**Aim of the task**
Reproduce the entries below exactly, but only from the line containing "gh3 image samples (484, 558)" to the line containing "Mirrorless camera tips and tricks (421, 2138)", inclusive.

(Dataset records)
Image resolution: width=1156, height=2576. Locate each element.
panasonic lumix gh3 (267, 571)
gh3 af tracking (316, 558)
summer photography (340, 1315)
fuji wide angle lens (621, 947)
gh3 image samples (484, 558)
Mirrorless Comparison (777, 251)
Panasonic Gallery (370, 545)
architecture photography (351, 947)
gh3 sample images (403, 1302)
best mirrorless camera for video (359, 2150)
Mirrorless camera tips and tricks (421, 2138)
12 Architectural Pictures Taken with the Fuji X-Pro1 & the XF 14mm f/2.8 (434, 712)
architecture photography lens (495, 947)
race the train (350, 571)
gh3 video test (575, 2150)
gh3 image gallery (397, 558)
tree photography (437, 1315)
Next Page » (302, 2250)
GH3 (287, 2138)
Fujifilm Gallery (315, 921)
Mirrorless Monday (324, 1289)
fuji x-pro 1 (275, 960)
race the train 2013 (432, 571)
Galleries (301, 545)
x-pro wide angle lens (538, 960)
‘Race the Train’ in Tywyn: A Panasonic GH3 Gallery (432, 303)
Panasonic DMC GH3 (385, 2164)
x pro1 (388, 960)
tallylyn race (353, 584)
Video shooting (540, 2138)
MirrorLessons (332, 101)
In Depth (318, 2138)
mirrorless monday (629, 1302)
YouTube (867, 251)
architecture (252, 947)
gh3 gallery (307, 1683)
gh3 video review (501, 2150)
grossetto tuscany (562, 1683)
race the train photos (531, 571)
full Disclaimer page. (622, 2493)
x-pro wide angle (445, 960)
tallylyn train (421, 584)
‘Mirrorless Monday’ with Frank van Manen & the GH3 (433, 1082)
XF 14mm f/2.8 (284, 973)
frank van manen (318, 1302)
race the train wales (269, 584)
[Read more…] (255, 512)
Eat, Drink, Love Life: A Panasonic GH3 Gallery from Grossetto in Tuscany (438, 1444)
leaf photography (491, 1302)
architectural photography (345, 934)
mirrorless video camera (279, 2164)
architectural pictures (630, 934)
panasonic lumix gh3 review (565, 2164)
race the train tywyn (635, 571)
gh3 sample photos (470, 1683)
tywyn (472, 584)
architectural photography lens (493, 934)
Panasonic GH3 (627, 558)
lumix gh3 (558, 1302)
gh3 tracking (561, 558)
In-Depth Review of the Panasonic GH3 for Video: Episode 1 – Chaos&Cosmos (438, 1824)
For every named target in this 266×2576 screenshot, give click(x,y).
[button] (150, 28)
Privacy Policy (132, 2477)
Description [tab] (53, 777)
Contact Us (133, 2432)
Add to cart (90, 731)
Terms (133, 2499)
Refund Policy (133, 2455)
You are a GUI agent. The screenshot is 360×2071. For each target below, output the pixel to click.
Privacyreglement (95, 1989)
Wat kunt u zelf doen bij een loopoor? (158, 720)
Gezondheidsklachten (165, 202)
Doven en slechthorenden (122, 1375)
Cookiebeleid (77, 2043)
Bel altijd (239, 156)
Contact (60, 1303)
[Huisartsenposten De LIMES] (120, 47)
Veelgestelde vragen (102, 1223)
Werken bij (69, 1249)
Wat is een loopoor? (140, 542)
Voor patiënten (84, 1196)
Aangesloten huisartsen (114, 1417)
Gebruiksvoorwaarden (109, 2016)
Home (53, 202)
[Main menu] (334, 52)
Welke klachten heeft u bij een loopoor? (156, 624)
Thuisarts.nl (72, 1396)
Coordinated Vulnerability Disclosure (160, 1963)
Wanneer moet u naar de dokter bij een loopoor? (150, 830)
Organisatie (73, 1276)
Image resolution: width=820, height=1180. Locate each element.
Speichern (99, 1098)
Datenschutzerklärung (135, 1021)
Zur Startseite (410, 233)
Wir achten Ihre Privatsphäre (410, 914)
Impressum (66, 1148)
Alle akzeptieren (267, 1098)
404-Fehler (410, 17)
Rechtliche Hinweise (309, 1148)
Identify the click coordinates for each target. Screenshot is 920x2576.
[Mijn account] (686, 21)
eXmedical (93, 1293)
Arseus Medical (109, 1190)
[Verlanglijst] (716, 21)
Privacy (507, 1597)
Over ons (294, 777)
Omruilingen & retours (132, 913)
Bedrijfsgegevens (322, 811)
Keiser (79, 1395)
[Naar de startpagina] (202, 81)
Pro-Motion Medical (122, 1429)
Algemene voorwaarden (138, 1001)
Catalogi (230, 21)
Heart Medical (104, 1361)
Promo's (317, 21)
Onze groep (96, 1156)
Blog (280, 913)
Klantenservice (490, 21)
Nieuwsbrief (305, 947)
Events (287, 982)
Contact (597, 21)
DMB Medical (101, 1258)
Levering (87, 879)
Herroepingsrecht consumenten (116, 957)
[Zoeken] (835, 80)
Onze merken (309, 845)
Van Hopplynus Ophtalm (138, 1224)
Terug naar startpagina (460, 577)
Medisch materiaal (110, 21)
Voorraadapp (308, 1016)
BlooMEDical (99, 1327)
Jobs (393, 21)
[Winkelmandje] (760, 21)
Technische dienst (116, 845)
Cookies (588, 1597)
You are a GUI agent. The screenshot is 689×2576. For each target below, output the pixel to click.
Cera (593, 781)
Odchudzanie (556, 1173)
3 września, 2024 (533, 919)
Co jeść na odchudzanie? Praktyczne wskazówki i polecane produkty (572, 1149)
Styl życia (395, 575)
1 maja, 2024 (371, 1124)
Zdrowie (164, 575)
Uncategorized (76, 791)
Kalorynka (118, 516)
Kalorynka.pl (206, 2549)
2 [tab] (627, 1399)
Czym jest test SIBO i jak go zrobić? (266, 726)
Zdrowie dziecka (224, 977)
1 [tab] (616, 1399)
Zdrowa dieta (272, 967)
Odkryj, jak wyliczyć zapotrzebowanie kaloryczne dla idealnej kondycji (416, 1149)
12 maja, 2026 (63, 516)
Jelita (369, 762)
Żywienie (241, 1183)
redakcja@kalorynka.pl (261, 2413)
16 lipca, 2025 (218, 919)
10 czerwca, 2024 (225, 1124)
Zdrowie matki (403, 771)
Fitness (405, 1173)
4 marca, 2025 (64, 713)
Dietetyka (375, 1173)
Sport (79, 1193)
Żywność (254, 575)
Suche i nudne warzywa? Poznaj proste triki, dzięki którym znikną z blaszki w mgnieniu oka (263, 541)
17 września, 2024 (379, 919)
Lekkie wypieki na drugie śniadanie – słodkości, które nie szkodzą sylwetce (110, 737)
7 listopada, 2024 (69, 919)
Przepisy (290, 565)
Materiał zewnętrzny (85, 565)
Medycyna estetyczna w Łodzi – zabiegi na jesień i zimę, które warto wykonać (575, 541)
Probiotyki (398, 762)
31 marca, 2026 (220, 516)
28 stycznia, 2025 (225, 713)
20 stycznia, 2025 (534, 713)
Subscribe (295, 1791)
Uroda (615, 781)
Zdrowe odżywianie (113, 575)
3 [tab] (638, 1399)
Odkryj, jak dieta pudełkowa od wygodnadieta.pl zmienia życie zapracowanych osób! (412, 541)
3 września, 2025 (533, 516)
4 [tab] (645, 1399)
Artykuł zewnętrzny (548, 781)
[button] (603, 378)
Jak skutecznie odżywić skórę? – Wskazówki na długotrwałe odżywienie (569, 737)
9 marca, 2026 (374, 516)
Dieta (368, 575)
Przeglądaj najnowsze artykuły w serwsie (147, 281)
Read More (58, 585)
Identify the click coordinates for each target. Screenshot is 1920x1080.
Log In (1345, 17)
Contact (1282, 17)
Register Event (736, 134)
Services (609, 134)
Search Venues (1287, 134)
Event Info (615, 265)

**Solved problem**
gh3 image samples (484, 558)
Mirrorless Comparison (777, 251)
Panasonic Gallery (370, 545)
architecture photography (351, 947)
gh3 sample images (403, 1302)
best mirrorless camera for video (359, 2150)
Mirrorless camera tips and tricks (421, 2138)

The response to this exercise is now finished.